#### Task instructions
a) According to the ClickHouse changelog, why might dropping trailing zeros from the text output of Decimal types cause a slight incompatibility?
b) In the ClickHouse changelog, what does the window function nth_value(expr, N) return?
c) Write the next part of the ClickHouse release changelog, picking up after its last entry.

#### Excerpt
++++++
ClickHouse/docs/changelogs/v21.9.1.8000-prestable.md

72 KiB

sidebar_position sidebar_label
1 2022

2022 Changelog

ClickHouse release v21.9.1.8000-prestable FIXME as compared to v21.8.1.7409-prestable

Backward Incompatible Change

  • Fix the issue that in case of some sophisticated query with column aliases identical to the names of expressions, bad cast may happen. This fixes #25447. This fixes #26914. This fix may introduce backward incompatibility: if there are different expressions with identical names, exception will be thrown. It may break some rare cases when enable_optimize_predicate_expression is set. #26639 (Alexey Milovidov).
  • Under clickhouse-local, always treat local addresses with a port as remote. #26736 (Raúl Marín).
  • Do not allow to apply parametric aggregate function with -Merge combinator to aggregate function state if state was produced by aggregate function with different parameters. For example, state of fooState(42)(x) cannot be finalized with fooMerge(s) or fooMerge(123)(s), parameters must be specified explicitly like fooMerge(42)(s) and must be equal. It does not affect some special aggregate functions like quantile and sequence* that use parameters for finalization only. #26847 (Alexander Tokmakov).
  • Do not output trailing zeros in text representation of Decimal types. Example: 1.23 will be printed instead of 1.230000 for decimal with scale 6. This closes #15794. It may introduce slight incompatibility if your applications somehow relied on the trailing zeros. Serialization in output formats can be controlled with the setting output_format_decimal_trailing_zeros. Implementation of toString and casting to String is changed unconditionally. #27680 (Alexey Milovidov).

New Feature

  • Implement window function nth_value(expr, N) that returns the value of the Nth row of the window frame. #26334 (Zuo, RuoYu).
  • Functions that return (initial_)query_id of the current query. This closes #23682. #26410 (Alexey Boykov).
  • Introduce syntax for here documents. Example SELECT $doc$VALUE$doc$. #26671 (Maksim Kita).
  • New functions currentProfiles(), enabledProfiles(), defaultProfiles(). #26714 (Vitaly Baranov).
  • Add new functions currentRoles(), enabledRoles(), defaultRoles(). #26780 (Vitaly Baranov).
  • Supported cluster macros inside table functions 'cluster' and 'clusterAllReplicas'. #26913 (Vadim Volodin).
  • Added support for custom query for MySQL, PostgreSQL, ClickHouse, JDBC, Cassandra dictionary source. Closes #1270. #26995 (Maksim Kita).
  • add column default_database to system.users. #27054 (kevin wan).
  • Added bitmapSubsetOffsetLimit(bitmap, offset, cardinality_limit) function. It creates a subset of bitmap limit the results to cardinality_limit with offset of offset. #27234 (DHBin).
  • Add support for bzip2 compression method for import/export. Closes #22428. #27377 (Nikolay Degterinsky).
++++++
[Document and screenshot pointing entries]
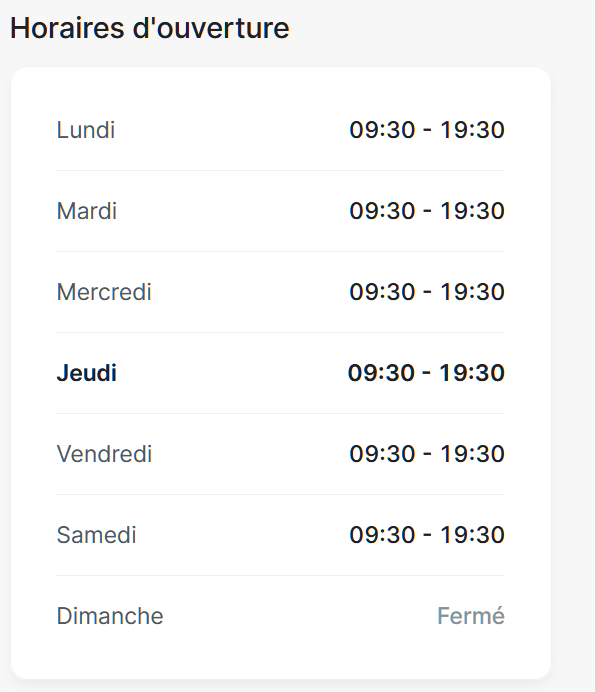The image size is (595, 692).
Task: Click the divider between Vendredi and Samedi
Action: tap(280, 494)
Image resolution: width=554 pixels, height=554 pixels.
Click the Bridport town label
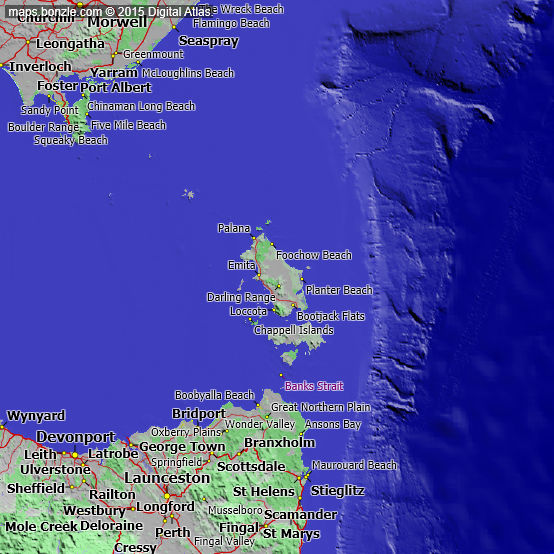[199, 413]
++++++
#### Replies
a) Some applications may have relied on the trailing zeros. A decimal with scale 6 now prints as 1.23 instead of 1.230000.

b) It returns the value of the Nth row of the window frame.

c)
    • Add replicated storage of user, roles, row policies, quotas and settings profiles through ZooKeeper (experimental). #27426 (Kevin Michel).
  • Add "tupleToNameValuePairs", a function that turns a named tuple into an array of pairs. #27505 (Braulio Valdivielso Martínez).
  • Enable using constants from with and select in aggregate function parameters. Close #10945. #27531 (abel-cheng).
  • Added ComplexKeyRangeHashed dictionary. Closes #22029. #27629 (Maksim Kita).

Performance Improvement

  • Compile aggregate functions groupBitOr, groupBitAnd, groupBitXor. #26161 (Maksim Kita).
  • Compile columns with Enum types. #26237 (Maksim Kita).
  • Don't build sets for indices when analyzing a query. #26365 (Raúl Marín).
  • Improve latency of short queries, that require reading from tables with large number of columns. #26371 (Anton Popov).
  • Share file descriptors in concurrent reads of the same files. There is no noticeable performance difference on Linux. But the number of opened files will be significantly (10..100 times) lower on typical servers and it makes operations easier. See #26214. #26768 (Alexey Milovidov).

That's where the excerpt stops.